Hot and happening – from North to our roots

ROOTS 

We checked in at Forum Homini in the Cradle of Humankind as the sun was setting over the veld and the lake, into our cave-style room. Unique and interesting, we of course eyed the tub in the corner for a second soaking! I had a quick chat to chef Bianca Fogwell before dinner who kindly popped in on her day off to chat to me. She has worked at Roots since intern days, and is rising to the challenge of heading up the kitchen team with great enthusiasm. They offer four-course lunches, five-course breakfasts and six-course dinners, brunches and wine tasting events in addition to hosting conferences and weddings.
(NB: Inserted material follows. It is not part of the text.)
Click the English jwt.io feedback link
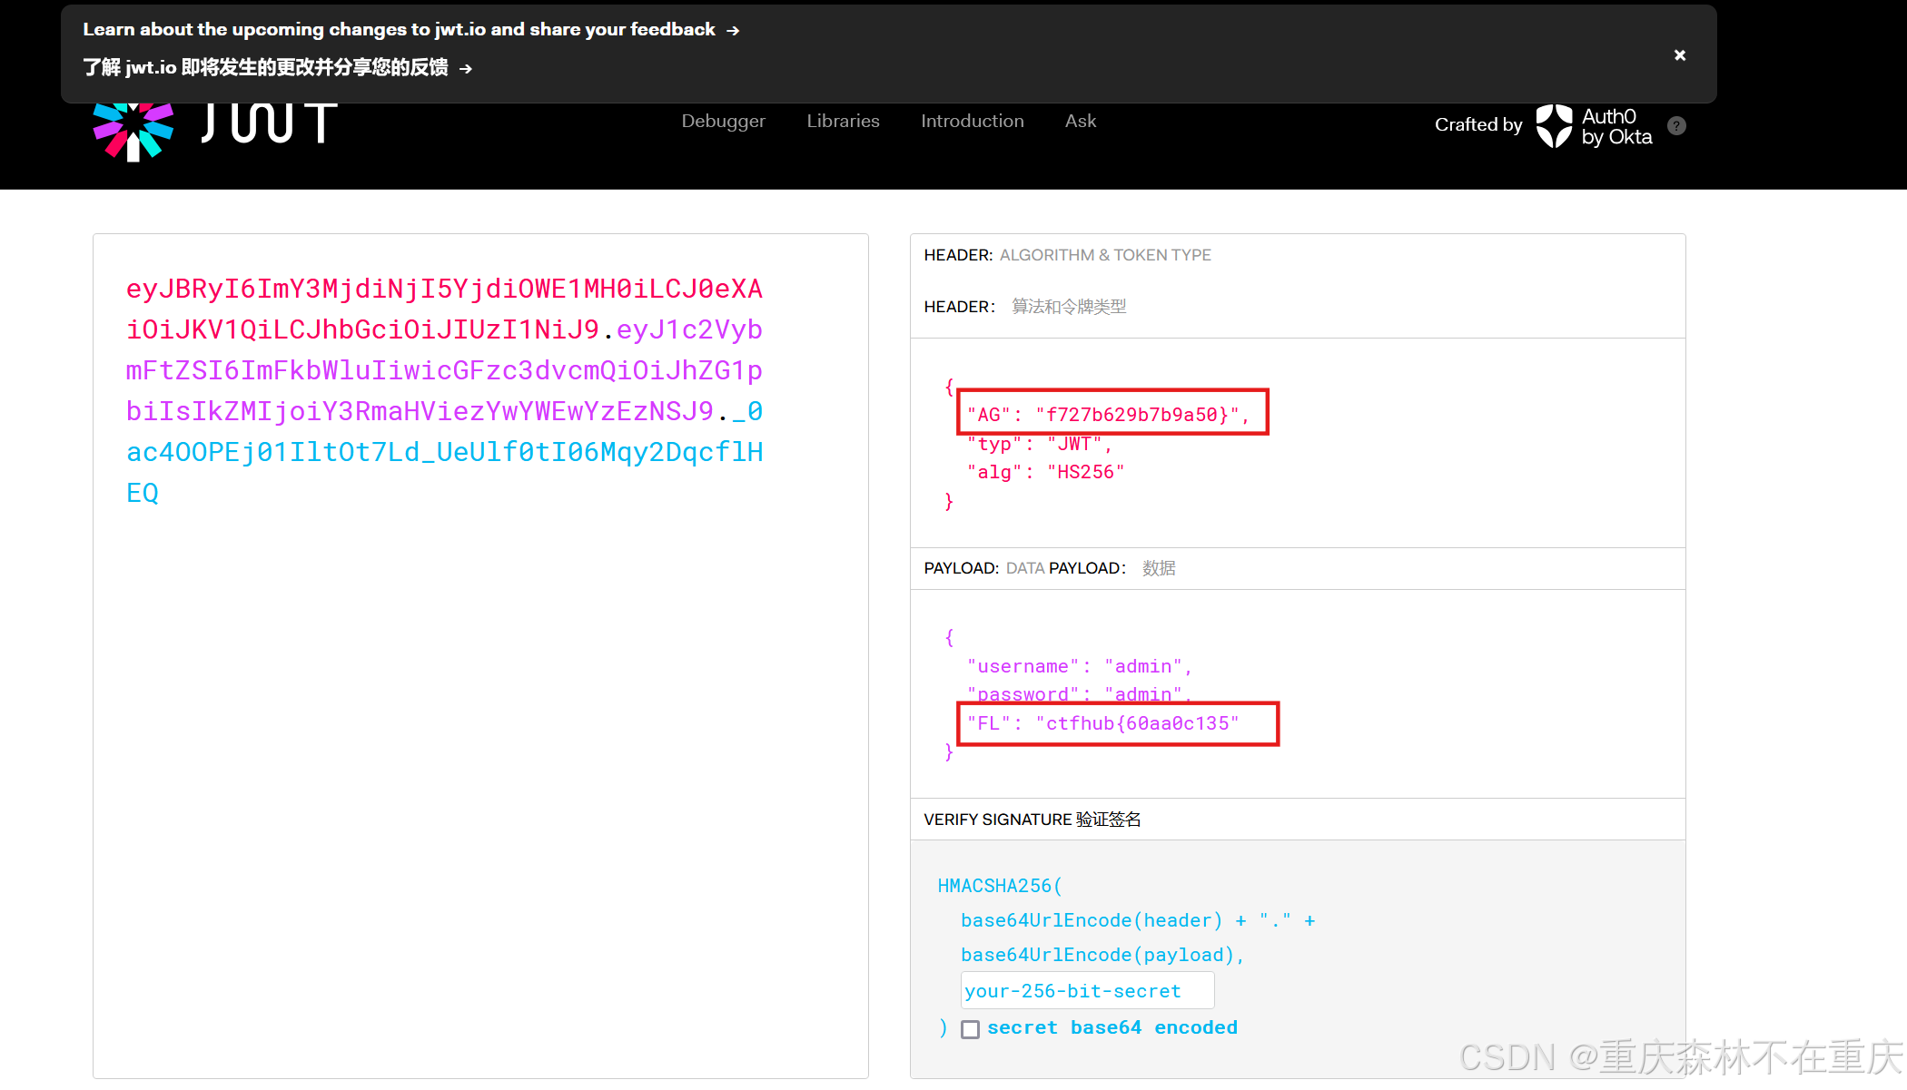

Our sommelier was equally dedicated, leading us through the food and wine pairing with interest. My dish of choice was the short rib pappardelle, a delicate blend of tastes in the beef consommé given good texture with Gruyère crisps. Breakfast is a five-course affair, of which I chose to enjoy the smoked haddock. Rather than chasing our tails back into the city, what a treat to retain the serenity from this escape to nature and head off to an overnight stay at The Orient Hotel.

 

RESTAURANT MOSAIC AT THE ORIENT HOTEL

Arriving in the Francolin Conservatory is a joy. After rolling down our windows to watch the buck gently grazing, we took a few turns and then spotted the Moorish architecture of the hotel beckoning in the afternoon sunshine. After a warm welcome from the staff and Mari Dartnall, who heads up the hospitality team in such a sincere and natural way, we felt like we had come home. A long walk in the conservatory was just what was needed before an evening of wining and dining. How special to watch the wildlife up close and personal, like two giraffe having their afternoon snack of the upper leaves of the trees. A late afternoon chat with award-winning chef Chantel was a highlight, we swopped stories of recent travels, hers to Belgium and France, and I understand a little more of her inspiration for constant innovation. Driven, dynamic yet diminutive, she is a force to be reckoned with. Head sommelier Germain Lehodey describes her as a locomotive, and then claims that he feels fortunate to be on this train.

 

Another tub, time to dress up and head for a glass of Veuve Clicquot and canapés before moving into the Belle Époque-inspired dining room. For drinks we teamed up with a couple who were there to celebrate a birthday, and animated agreement of appeal of this treat was unanimous. Not the only celebration witnessed – later that evening I wiped a tear watching a proposal of marriage offered and accepted at the table next to us.